Cinema is one way in which to present something and integrates seamlessly into a much larger picture. We are stimulated by the visual, and can continue to be stimulated even after the moving image stops. What about books? Action figures? Blogs? Interactive board games? My project now appears to be the makings of a new industry of food education, complete with pop-up book, blog, and interactive cooking lessons. Where did this come from? Who knows, but I'm VERY excited.

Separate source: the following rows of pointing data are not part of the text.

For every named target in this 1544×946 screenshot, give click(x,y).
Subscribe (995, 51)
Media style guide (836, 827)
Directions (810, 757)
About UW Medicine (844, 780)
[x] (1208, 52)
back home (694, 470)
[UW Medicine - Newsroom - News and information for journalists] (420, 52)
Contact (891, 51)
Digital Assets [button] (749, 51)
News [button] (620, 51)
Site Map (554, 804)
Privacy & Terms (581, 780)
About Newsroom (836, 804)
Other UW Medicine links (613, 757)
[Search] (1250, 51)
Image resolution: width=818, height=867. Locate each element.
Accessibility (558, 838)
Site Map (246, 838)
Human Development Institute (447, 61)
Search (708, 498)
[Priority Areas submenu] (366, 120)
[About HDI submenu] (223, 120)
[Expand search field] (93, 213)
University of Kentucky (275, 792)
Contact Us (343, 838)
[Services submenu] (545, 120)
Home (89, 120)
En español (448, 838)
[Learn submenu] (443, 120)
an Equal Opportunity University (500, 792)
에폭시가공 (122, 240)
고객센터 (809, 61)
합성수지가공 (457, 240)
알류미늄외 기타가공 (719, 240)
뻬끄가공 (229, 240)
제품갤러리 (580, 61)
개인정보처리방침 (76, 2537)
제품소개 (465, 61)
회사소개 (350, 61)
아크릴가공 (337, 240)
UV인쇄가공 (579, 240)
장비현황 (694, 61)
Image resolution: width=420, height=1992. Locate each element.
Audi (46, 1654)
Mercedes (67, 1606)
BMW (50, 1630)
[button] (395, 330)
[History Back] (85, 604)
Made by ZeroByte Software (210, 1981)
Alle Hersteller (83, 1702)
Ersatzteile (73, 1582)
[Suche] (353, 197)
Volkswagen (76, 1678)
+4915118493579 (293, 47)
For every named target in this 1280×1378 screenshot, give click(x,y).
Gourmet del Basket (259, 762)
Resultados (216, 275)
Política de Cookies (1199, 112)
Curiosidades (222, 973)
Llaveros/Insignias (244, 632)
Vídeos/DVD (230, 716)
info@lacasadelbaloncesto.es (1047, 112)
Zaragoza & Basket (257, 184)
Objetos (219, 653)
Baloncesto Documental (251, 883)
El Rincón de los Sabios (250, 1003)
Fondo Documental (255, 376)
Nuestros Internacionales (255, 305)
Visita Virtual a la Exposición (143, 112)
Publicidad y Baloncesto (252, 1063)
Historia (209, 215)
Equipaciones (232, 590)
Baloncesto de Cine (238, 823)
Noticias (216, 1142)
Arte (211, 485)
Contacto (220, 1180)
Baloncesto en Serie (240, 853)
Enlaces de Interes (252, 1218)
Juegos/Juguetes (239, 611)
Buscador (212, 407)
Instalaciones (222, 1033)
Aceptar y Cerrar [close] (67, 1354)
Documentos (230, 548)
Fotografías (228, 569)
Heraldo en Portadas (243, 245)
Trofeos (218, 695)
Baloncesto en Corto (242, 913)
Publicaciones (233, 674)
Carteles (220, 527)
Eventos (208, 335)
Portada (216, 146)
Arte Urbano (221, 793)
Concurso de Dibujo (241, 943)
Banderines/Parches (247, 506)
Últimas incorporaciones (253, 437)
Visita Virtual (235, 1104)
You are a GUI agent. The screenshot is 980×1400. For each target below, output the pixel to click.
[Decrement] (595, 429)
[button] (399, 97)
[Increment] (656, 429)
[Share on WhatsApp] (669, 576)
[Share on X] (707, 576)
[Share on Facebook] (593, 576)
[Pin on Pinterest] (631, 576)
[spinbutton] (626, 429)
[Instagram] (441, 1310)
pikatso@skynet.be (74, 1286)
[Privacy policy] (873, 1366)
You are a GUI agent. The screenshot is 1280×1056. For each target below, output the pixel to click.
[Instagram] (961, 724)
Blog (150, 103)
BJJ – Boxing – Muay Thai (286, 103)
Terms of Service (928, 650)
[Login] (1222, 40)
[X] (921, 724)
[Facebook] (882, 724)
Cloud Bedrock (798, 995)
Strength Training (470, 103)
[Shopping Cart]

Cinema studies is a budding department, and has undergone many changes even since I've arrived here. We used to only have one or two production classes a year. Now we usually have more than that in one semester. The amount of resources available to students has increased exponentially in the last few years, including but not limited to the video equipment available, but also the number of computers students can edit on, the number of films available to be checked out, and visiting lecturers and presenters (both alumni and people who are cool enough to be alumni) from the movie industry.
The Media Depot and the shooting studio were the baby steps when the program began expanding three years ago. With the school's acquisition of the Apollo, the cinema studies department will inevitably move into a part of the building with its own private screening room and studio space, and continue to expand from there.
This blossoming senior project class is preparing us to submit work to film festivals, get employed in the industry, experiment with cinema in other regions of education, marketing, and development, presenting ourselves as freelance skilled workers, grad school, or whatever we plan to do. This sort of intimate setting can only produce amazing results.
We're growing. And we've got a camera trained on us just like proud parents do.